#metabrainz

/

      • yvanzo[m]
        It is exactly what we discussed last week.
      • It is just another way to invoke the app.
      • bitmap[m]
        yvanzo[m]: right, I guess the idea is that the polling task would start from the very first edit (another scenario triggers couldn't cover)
      • yvanzo[m]
        That wasn’t my idea, but it seems even better.
      • yellowhatpro[m]
        I was thinking to archive the URLs that are there before the service starts, but should we be doing it simultaneously, whiile the archiver is archiving the current set of URLs
      • ?
      • yvanzo[m]
        That is a possibility.
      • yellowhatpro[m]
        But I am limiting my thoughts due to rate limiting as well.

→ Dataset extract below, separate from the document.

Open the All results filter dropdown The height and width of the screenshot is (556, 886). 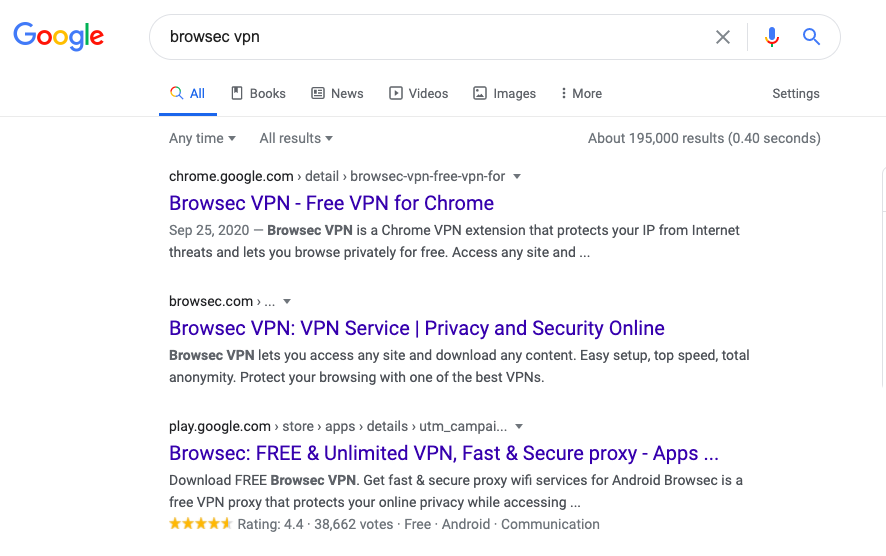point(296,138)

      • I know that we won't be getting much URLs per edit/edit note
      • bitmap[m]
        I guess it depends on how fast it can archive the existing URLs
      • yellowhatpro[m]
        * edit/edit note, but the previous ones are still many right
      • yvanzo[m]
        It will be rate limited by the API.
      • yellowhatpro[m]
        bitmap[m]: But we still are capped by IA rate limit right
      • yvanzo[m]
        I don’t see any test in the repo.
      • bitmap[m]
        yes, you can do a rough calculation based on the IA rate limit and number of existing URLs
      • yvanzo[m]
        Do you have a mock API for testing, or is it always running with the real API?
      • yellowhatpro[m]
        yvanzo[m]: yeah sorry, I was exploring tests past week.
      • Did'nt add any rn. Will start writing them
      • yvanzo[m]: Currently there is no mock API. I am assuming the URL to be saved, and then it would return some JOB_ID, which I would update in the internet_archive_urls table
      • But should I create any mock API?
      • yvanzo[m]
        It would make sense to start with unit and doc testing: https://doc.rust-lang.org/rust-by-example/testi...
      • yellowhatpro[m]
        yvanzo[m]: Alright I'l start adding tests then ✅
      • I wanted to ask more about the URL filterings, like what URLs to exclude
      • bitmap[m]
        yellowhatpro[m]: a mock API is also be useful for testing what happens when an archive request fails
      • s/be//
      • yellowhatpro[m]
        bitmap[m]: I see. I will try to keep it in another repo then, that's fine right?
      • yellowhatpro[m]: Regarding this, I have an idea to keep a blacklist, and URLs similar to them will not be inserted to the table
      • What other aspects should we cover in URLs filtering?
      • yvanzo[m]
        Some active crates to mock HTTP requests are listed at https://github.com/leoschwarz/reqwest_mock#readme
      • In MBS, we do record/replay HTTP requests for integration tests.
      • bitmap[m]
        <yellowhatpro[m]> "I see. I will try to keep it..." <- I wouldn't expect a separate repo is needed, rather an existing mock API like yvanzo referenced is used
      • yellowhatpro[m]
        Yupp, will add the required mocks then.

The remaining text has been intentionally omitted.